Task description:
Read through the data and report every line in which the word "will" occurs.

Data section:
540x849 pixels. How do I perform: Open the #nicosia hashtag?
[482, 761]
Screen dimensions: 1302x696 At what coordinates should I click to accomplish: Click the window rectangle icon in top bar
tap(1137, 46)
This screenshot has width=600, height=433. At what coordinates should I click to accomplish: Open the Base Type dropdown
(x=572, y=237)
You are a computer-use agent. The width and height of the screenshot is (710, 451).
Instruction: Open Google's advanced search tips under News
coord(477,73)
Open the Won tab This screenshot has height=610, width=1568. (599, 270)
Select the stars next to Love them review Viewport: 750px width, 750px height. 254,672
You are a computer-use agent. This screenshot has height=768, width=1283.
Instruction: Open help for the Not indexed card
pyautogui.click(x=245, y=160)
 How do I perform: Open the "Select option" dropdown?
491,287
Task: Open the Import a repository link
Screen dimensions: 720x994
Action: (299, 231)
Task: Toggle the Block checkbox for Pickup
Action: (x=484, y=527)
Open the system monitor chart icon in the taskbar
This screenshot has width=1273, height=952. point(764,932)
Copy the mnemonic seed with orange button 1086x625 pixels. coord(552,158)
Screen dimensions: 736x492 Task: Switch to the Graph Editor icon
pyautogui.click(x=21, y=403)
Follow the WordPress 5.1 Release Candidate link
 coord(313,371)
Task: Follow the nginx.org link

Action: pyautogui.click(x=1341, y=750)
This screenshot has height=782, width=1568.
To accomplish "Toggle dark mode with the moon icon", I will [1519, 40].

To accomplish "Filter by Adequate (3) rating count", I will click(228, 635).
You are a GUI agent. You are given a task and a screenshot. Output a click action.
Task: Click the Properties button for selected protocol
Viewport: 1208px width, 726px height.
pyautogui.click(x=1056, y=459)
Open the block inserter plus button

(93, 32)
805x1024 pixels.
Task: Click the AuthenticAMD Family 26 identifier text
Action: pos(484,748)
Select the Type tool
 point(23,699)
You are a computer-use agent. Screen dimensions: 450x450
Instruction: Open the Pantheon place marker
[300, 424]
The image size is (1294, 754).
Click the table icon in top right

Answer to this task:
To accomplish "Toggle dark mode with the moon icon", I will [1519, 40].
To accomplish "Filter by Adequate (3) rating count", I will click(228, 635).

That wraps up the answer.